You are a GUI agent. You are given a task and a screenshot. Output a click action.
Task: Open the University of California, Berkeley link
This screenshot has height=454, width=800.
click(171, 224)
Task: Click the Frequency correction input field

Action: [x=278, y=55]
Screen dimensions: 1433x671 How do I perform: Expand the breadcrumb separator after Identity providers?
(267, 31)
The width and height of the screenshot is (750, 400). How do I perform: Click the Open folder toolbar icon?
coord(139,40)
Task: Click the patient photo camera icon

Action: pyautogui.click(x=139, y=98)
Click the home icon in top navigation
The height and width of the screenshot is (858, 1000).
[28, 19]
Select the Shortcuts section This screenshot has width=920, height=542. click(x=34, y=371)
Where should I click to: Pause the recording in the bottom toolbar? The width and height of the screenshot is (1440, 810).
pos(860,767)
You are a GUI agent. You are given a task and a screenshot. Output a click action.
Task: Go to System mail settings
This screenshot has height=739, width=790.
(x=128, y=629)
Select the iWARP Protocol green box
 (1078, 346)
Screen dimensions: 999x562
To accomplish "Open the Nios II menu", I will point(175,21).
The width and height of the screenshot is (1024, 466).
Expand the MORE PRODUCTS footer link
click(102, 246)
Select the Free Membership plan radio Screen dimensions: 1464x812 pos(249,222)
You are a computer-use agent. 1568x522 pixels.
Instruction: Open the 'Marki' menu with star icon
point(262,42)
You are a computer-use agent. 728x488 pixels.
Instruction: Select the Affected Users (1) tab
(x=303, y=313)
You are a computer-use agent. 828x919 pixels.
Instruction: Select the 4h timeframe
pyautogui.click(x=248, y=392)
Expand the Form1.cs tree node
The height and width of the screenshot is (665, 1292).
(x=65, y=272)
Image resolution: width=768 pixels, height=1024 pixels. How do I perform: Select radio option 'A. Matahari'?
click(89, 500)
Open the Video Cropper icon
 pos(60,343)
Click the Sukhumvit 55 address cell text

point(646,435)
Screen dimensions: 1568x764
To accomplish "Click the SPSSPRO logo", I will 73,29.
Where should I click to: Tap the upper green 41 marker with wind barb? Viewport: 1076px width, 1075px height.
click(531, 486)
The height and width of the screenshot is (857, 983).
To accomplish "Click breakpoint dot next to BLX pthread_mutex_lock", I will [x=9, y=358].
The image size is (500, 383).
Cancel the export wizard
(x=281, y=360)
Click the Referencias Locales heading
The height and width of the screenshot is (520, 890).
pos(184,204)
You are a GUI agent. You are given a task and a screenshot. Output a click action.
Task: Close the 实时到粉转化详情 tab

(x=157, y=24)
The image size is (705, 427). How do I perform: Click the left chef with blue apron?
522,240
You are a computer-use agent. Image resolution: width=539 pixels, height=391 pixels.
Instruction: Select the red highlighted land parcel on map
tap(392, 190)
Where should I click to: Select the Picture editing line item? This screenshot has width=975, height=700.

###

> **Work required**:
Where a line above holds the word "will", copy it.

> **Solution**:
To accomplish "Open the Nios II menu", I will point(175,21).
To accomplish "Click the SPSSPRO logo", I will 73,29.
To accomplish "Click breakpoint dot next to BLX pthread_mutex_lock", I will [x=9, y=358].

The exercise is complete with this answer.